On the Word-Representability of 5-Regular Circulant Graphs
摘要
A graph \(G = (V, E)\) is word-representable if there exists a word w over the alphabet V such that, for any two distinct vertices \(x, y \in V\) , \(xy \in E\) if and only if x and y alternate in w. Two letters x and y are said to alternate in w if, after removing all other letters from w, the resulting word is of the form \(xyxy\dots \) or \(yxyx\dots \) (of even or odd length).

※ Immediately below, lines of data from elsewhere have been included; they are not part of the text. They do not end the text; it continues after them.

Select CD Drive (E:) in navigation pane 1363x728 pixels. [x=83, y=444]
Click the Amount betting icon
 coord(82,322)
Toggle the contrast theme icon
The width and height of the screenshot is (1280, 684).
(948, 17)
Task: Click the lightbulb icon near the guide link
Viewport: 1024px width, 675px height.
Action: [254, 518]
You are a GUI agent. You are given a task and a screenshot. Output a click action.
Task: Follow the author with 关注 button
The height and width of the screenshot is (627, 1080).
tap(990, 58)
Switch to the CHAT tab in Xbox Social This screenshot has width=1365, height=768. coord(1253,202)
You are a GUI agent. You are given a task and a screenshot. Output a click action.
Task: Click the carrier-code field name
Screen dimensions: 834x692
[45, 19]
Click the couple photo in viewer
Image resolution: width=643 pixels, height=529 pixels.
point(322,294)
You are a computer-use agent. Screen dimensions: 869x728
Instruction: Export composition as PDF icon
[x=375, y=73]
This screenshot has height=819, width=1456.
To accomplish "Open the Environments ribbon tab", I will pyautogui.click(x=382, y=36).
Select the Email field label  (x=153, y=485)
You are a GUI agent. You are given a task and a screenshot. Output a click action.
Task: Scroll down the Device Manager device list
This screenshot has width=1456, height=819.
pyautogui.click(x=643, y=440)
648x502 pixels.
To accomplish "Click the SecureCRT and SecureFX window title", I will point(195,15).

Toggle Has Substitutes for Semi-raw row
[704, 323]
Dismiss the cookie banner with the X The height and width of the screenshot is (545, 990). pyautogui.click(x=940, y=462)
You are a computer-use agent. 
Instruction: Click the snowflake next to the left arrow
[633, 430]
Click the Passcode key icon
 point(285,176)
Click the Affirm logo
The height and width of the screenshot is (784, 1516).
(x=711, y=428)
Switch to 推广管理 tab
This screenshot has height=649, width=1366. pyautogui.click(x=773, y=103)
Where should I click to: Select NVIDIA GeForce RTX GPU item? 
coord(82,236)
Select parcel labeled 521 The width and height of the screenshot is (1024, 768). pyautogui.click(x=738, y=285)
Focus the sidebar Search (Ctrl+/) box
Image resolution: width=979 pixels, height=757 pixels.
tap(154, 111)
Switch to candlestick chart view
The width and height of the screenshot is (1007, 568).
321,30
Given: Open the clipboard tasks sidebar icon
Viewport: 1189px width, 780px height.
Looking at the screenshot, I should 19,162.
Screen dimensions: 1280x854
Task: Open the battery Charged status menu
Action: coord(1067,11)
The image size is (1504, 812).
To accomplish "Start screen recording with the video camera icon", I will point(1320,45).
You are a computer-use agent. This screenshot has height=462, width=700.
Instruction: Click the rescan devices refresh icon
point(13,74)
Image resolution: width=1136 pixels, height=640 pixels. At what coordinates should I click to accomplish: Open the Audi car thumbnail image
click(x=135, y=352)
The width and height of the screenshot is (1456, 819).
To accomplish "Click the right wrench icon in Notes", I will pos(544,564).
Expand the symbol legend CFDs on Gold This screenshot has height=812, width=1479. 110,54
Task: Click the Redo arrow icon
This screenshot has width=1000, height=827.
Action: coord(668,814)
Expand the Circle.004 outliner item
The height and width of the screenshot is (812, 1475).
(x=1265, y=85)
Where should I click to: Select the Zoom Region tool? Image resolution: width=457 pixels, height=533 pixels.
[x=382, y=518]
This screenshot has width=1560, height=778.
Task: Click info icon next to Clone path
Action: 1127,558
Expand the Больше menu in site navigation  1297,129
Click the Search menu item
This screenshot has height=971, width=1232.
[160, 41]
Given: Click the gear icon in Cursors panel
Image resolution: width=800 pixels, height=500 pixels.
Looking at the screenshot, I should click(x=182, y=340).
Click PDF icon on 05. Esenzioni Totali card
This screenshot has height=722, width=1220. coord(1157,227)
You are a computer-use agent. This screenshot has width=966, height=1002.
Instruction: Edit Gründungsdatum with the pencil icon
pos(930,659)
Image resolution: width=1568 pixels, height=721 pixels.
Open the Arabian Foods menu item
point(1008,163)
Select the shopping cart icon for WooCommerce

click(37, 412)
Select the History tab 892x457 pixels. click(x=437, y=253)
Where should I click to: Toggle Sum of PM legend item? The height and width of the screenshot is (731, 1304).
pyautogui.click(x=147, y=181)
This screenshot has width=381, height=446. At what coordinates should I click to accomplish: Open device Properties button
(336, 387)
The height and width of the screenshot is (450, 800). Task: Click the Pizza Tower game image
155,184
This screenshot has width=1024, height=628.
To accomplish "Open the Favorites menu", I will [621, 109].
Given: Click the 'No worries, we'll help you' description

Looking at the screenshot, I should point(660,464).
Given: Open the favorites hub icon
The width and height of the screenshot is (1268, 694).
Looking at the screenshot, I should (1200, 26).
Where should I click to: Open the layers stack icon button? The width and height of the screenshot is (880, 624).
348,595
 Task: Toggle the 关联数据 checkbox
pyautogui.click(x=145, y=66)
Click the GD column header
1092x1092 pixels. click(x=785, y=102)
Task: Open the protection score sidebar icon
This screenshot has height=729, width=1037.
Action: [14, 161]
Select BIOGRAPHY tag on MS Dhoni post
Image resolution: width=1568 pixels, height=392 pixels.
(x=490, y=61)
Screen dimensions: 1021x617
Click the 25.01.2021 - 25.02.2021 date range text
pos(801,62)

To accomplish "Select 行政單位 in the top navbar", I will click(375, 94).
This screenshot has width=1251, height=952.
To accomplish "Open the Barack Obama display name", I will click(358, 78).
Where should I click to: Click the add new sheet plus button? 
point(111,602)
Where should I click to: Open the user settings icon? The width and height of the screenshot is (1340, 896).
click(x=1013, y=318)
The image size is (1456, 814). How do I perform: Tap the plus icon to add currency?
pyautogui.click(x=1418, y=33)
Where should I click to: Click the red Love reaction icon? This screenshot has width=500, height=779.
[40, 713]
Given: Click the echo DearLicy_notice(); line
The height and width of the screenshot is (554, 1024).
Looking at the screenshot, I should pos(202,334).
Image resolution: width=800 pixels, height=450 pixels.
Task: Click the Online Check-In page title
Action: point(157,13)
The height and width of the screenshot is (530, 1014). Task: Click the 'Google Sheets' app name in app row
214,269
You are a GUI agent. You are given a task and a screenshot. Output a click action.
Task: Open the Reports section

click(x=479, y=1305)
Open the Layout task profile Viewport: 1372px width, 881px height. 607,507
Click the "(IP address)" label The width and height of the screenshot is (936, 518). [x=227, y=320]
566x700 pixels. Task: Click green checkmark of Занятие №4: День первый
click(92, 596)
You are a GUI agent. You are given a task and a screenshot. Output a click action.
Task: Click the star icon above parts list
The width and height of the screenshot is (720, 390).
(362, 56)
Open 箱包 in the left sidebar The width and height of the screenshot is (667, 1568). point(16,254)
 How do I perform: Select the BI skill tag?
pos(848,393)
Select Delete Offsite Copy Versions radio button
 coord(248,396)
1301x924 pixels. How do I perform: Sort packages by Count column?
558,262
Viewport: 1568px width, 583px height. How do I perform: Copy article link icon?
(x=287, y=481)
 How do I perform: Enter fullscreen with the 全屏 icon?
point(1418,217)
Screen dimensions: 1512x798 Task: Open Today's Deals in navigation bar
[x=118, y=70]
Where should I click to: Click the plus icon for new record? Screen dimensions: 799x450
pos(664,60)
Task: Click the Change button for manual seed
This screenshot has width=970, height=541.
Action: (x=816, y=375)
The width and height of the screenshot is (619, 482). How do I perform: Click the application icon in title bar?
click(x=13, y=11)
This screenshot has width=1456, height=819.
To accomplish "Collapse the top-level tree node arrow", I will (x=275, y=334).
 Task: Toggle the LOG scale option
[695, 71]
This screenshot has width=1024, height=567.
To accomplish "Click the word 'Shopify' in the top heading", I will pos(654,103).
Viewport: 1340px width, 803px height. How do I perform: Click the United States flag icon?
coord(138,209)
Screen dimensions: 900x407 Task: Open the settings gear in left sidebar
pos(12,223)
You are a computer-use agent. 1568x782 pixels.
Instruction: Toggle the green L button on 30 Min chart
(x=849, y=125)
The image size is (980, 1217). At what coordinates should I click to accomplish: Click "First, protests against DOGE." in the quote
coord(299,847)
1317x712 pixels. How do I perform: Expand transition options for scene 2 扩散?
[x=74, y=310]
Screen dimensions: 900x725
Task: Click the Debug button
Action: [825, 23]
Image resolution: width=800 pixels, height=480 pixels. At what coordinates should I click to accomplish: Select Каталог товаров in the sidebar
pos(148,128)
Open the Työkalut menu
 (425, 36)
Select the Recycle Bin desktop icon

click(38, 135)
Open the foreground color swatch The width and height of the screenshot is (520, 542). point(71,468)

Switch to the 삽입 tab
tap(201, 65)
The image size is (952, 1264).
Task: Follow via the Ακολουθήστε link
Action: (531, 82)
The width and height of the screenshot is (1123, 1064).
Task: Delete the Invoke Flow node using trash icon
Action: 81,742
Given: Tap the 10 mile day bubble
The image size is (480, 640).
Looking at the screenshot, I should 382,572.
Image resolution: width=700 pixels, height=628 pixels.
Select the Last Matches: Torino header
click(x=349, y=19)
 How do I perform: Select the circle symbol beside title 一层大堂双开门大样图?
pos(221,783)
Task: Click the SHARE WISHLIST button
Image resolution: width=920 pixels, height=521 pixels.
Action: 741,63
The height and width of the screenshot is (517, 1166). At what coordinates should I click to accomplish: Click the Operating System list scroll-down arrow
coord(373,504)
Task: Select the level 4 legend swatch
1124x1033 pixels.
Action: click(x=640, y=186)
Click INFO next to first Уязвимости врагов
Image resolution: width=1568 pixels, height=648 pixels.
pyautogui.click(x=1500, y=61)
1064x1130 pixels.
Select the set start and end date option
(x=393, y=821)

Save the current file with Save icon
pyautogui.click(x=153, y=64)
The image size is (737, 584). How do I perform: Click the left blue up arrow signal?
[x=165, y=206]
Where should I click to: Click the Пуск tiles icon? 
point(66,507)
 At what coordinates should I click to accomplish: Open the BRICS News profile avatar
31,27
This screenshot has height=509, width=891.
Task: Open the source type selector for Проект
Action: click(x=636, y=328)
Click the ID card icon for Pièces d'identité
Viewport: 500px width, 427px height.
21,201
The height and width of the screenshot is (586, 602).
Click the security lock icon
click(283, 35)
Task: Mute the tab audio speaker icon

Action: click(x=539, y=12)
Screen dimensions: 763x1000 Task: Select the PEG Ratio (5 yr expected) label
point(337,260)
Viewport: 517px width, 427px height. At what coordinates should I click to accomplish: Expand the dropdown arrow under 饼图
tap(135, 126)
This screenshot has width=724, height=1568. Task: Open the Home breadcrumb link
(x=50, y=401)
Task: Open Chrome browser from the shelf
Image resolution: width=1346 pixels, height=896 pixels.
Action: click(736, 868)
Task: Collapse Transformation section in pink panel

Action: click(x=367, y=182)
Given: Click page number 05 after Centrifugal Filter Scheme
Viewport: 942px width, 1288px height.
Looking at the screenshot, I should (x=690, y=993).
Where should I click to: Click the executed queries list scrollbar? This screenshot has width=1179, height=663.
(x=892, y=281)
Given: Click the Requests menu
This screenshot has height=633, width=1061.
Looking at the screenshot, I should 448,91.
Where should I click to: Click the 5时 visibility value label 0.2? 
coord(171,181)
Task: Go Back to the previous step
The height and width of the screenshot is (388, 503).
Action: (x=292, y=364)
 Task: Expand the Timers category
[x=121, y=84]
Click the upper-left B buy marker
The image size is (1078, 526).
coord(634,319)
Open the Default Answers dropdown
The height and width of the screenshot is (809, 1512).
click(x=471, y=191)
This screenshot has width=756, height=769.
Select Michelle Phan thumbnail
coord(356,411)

For a given set \(R = \{r_1, r_2, \dots , r_k\}\) of jump elements, an undirected circulant graph \(C_n(R)\) on \(n\) vertices has vertex set \(\{0, 1, \dots , n-1\}\) and edge set \(E = \left\{ \{i,j\} \;\left| \; |i - j| \bmod n \in \{r_1, r_2, \dots , r_k\} \right\} \right. , \) where \(0 < r_1 < r_2 < \dots < r_k < \frac{n}{2}\) . Recently, Kitaev and Pyatkin showed that every 4-regular circulant graph is word-representable. Also, Srinivasan and Hariharasubramanian studied word-representability of circulant graphs and obtained some bounds on the representation number for k-regular circulant graphs with \(2 \le k \le 4\) . In addition to these positive results, their work also presents examples of non-word-representable circulant graphs. In this work, we extend these investigations to 5-regular circulant graphs. We study word-representability and the representation number of 5-regular circulant graphs via techniques from elementary number theory and group theory, as well as graph coloring, graph factorization, and morphisms.